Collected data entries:
■ ■ ■ ■
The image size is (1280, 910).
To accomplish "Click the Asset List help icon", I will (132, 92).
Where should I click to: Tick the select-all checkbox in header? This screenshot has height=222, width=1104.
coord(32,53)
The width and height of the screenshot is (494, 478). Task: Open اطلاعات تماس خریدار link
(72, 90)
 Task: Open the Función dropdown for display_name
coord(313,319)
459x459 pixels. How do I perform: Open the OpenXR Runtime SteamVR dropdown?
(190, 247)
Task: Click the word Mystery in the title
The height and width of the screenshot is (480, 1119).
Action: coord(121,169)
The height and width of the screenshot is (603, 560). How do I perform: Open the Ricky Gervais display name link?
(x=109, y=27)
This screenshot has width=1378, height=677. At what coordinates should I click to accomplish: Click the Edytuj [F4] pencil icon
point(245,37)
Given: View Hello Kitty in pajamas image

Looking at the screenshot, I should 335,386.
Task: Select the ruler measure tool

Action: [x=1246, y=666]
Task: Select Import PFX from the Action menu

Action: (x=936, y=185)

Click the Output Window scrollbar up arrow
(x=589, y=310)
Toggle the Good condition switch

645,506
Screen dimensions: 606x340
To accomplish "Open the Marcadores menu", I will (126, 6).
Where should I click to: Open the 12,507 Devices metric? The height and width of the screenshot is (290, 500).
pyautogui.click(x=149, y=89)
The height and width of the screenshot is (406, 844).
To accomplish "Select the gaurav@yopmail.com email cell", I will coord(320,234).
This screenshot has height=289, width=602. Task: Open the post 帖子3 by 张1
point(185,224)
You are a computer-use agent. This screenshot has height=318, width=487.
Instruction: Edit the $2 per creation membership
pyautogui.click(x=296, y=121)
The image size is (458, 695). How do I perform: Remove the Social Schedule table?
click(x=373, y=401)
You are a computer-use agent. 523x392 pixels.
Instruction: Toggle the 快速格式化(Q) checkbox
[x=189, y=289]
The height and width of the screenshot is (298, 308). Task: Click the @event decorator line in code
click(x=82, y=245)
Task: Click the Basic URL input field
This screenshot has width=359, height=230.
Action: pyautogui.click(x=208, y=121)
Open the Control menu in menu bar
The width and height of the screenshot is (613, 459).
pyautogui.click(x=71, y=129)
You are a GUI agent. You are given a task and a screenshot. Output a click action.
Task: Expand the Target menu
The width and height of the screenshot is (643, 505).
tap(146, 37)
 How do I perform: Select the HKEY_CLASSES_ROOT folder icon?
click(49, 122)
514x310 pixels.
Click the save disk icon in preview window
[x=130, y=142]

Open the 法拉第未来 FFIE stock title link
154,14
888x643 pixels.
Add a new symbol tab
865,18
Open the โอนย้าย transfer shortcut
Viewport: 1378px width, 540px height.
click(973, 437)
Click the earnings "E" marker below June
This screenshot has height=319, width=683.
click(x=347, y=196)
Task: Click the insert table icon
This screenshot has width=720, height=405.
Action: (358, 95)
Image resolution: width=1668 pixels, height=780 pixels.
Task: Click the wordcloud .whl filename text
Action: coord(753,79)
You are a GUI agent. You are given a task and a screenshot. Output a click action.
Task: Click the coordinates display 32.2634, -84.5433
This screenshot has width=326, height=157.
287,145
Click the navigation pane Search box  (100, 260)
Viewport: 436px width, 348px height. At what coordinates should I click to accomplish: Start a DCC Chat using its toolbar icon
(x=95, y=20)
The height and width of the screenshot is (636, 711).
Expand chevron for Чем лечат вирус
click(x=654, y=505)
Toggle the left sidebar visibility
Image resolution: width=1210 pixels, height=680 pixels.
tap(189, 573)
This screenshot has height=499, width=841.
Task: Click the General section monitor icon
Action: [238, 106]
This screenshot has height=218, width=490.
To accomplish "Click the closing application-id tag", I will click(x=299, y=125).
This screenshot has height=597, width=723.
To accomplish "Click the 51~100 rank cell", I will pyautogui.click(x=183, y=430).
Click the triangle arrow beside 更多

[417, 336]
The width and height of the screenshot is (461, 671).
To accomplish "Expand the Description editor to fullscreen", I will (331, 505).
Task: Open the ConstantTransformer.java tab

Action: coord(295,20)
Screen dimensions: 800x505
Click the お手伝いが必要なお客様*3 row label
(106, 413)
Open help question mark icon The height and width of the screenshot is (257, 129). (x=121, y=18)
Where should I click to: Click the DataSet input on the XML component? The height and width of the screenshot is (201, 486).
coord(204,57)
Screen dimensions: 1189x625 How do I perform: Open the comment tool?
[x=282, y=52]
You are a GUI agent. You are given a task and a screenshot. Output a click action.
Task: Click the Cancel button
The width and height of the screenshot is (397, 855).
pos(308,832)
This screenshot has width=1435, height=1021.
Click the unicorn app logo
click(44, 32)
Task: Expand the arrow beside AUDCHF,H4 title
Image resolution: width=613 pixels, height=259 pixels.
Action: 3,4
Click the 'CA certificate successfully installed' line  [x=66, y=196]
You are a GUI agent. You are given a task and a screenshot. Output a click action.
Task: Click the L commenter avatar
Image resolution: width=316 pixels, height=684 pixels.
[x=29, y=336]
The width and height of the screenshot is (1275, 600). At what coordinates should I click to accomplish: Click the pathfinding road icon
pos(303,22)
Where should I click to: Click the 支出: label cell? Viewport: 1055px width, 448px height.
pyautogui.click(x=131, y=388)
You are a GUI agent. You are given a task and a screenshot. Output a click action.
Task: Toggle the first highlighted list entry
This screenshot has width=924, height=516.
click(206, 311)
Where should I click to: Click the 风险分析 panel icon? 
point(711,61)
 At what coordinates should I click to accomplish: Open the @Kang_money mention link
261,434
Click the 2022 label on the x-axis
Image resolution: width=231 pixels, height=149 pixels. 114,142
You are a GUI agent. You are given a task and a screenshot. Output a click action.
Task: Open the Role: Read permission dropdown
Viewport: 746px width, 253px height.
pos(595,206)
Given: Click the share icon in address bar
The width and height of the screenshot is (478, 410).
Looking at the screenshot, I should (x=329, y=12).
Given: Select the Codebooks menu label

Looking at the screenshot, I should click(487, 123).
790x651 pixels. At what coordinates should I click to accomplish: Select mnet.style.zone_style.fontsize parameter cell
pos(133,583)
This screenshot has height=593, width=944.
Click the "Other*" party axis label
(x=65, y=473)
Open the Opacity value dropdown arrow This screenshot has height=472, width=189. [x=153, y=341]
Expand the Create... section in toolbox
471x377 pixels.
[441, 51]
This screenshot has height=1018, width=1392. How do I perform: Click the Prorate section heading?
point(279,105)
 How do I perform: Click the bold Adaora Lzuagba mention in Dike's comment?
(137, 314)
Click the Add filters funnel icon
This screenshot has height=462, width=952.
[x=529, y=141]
■ ■ ■ ■
YOUR GOAL:
What is needed is a full, exact copy of the records.

RESPONSE TO THIS EXERCISE:
The image size is (1280, 910).
To accomplish "Click the Asset List help icon", I will (132, 92).
Where should I click to: Tick the select-all checkbox in header? This screenshot has height=222, width=1104.
coord(32,53)
The width and height of the screenshot is (494, 478). Task: Open اطلاعات تماس خریدار link
(72, 90)
 Task: Open the Función dropdown for display_name
coord(313,319)
459x459 pixels. How do I perform: Open the OpenXR Runtime SteamVR dropdown?
(190, 247)
Task: Click the word Mystery in the title
The height and width of the screenshot is (480, 1119).
Action: coord(121,169)
The height and width of the screenshot is (603, 560). How do I perform: Open the Ricky Gervais display name link?
(x=109, y=27)
This screenshot has width=1378, height=677. At what coordinates should I click to accomplish: Click the Edytuj [F4] pencil icon
point(245,37)
Given: View Hello Kitty in pajamas image

Looking at the screenshot, I should 335,386.
Task: Select the ruler measure tool

Action: [x=1246, y=666]
Task: Select Import PFX from the Action menu

Action: (x=936, y=185)

Click the Output Window scrollbar up arrow
(x=589, y=310)
Toggle the Good condition switch

645,506
Screen dimensions: 606x340
To accomplish "Open the Marcadores menu", I will (126, 6).
Where should I click to: Open the 12,507 Devices metric? The height and width of the screenshot is (290, 500).
pyautogui.click(x=149, y=89)
The height and width of the screenshot is (406, 844).
To accomplish "Select the gaurav@yopmail.com email cell", I will coord(320,234).
This screenshot has height=289, width=602. Task: Open the post 帖子3 by 张1
point(185,224)
You are a computer-use agent. This screenshot has height=318, width=487.
Instruction: Edit the $2 per creation membership
pyautogui.click(x=296, y=121)
The image size is (458, 695). How do I perform: Remove the Social Schedule table?
click(x=373, y=401)
You are a computer-use agent. 523x392 pixels.
Instruction: Toggle the 快速格式化(Q) checkbox
[x=189, y=289]
The height and width of the screenshot is (298, 308). Task: Click the @event decorator line in code
click(x=82, y=245)
Task: Click the Basic URL input field
This screenshot has width=359, height=230.
Action: pyautogui.click(x=208, y=121)
Open the Control menu in menu bar
The width and height of the screenshot is (613, 459).
pyautogui.click(x=71, y=129)
You are a GUI agent. You are given a task and a screenshot. Output a click action.
Task: Expand the Target menu
The width and height of the screenshot is (643, 505).
tap(146, 37)
 How do I perform: Select the HKEY_CLASSES_ROOT folder icon?
click(49, 122)
514x310 pixels.
Click the save disk icon in preview window
[x=130, y=142]

Open the 法拉第未来 FFIE stock title link
154,14
888x643 pixels.
Add a new symbol tab
865,18
Open the โอนย้าย transfer shortcut
Viewport: 1378px width, 540px height.
click(973, 437)
Click the earnings "E" marker below June
This screenshot has height=319, width=683.
click(x=347, y=196)
Task: Click the insert table icon
This screenshot has width=720, height=405.
Action: (358, 95)
Image resolution: width=1668 pixels, height=780 pixels.
Task: Click the wordcloud .whl filename text
Action: coord(753,79)
You are a GUI agent. You are given a task and a screenshot. Output a click action.
Task: Click the coordinates display 32.2634, -84.5433
This screenshot has width=326, height=157.
287,145
Click the navigation pane Search box  (100, 260)
Viewport: 436px width, 348px height. At what coordinates should I click to accomplish: Start a DCC Chat using its toolbar icon
(x=95, y=20)
The height and width of the screenshot is (636, 711).
Expand chevron for Чем лечат вирус
click(x=654, y=505)
Toggle the left sidebar visibility
Image resolution: width=1210 pixels, height=680 pixels.
tap(189, 573)
This screenshot has height=499, width=841.
Task: Click the General section monitor icon
Action: [238, 106]
This screenshot has height=218, width=490.
To accomplish "Click the closing application-id tag", I will click(x=299, y=125).
This screenshot has height=597, width=723.
To accomplish "Click the 51~100 rank cell", I will pyautogui.click(x=183, y=430).
Click the triangle arrow beside 更多

[417, 336]
The width and height of the screenshot is (461, 671).
To accomplish "Expand the Description editor to fullscreen", I will (331, 505).
Task: Open the ConstantTransformer.java tab

Action: coord(295,20)
Screen dimensions: 800x505
Click the お手伝いが必要なお客様*3 row label
(106, 413)
Open help question mark icon The height and width of the screenshot is (257, 129). (x=121, y=18)
Where should I click to: Click the DataSet input on the XML component? The height and width of the screenshot is (201, 486).
coord(204,57)
Screen dimensions: 1189x625 How do I perform: Open the comment tool?
[x=282, y=52]
You are a GUI agent. You are given a task and a screenshot. Output a click action.
Task: Click the Cancel button
The width and height of the screenshot is (397, 855).
pos(308,832)
This screenshot has width=1435, height=1021.
Click the unicorn app logo
click(44, 32)
Task: Expand the arrow beside AUDCHF,H4 title
Image resolution: width=613 pixels, height=259 pixels.
Action: 3,4
Click the 'CA certificate successfully installed' line  [x=66, y=196]
You are a GUI agent. You are given a task and a screenshot. Output a click action.
Task: Click the L commenter avatar
Image resolution: width=316 pixels, height=684 pixels.
[x=29, y=336]
The width and height of the screenshot is (1275, 600). At what coordinates should I click to accomplish: Click the pathfinding road icon
pos(303,22)
Where should I click to: Click the 支出: label cell? Viewport: 1055px width, 448px height.
pyautogui.click(x=131, y=388)
You are a GUI agent. You are given a task and a screenshot. Output a click action.
Task: Toggle the first highlighted list entry
This screenshot has width=924, height=516.
click(206, 311)
Where should I click to: Click the 风险分析 panel icon? 
point(711,61)
 At what coordinates should I click to accomplish: Open the @Kang_money mention link
261,434
Click the 2022 label on the x-axis
Image resolution: width=231 pixels, height=149 pixels. 114,142
You are a GUI agent. You are given a task and a screenshot. Output a click action.
Task: Open the Role: Read permission dropdown
Viewport: 746px width, 253px height.
pos(595,206)
Given: Click the share icon in address bar
The width and height of the screenshot is (478, 410).
Looking at the screenshot, I should (x=329, y=12).
Given: Select the Codebooks menu label

Looking at the screenshot, I should click(487, 123).
790x651 pixels. At what coordinates should I click to accomplish: Select mnet.style.zone_style.fontsize parameter cell
pos(133,583)
This screenshot has height=593, width=944.
Click the "Other*" party axis label
(x=65, y=473)
Open the Opacity value dropdown arrow This screenshot has height=472, width=189. [x=153, y=341]
Expand the Create... section in toolbox
471x377 pixels.
[441, 51]
This screenshot has height=1018, width=1392. How do I perform: Click the Prorate section heading?
point(279,105)
 How do I perform: Click the bold Adaora Lzuagba mention in Dike's comment?
(137, 314)
Click the Add filters funnel icon
This screenshot has height=462, width=952.
[x=529, y=141]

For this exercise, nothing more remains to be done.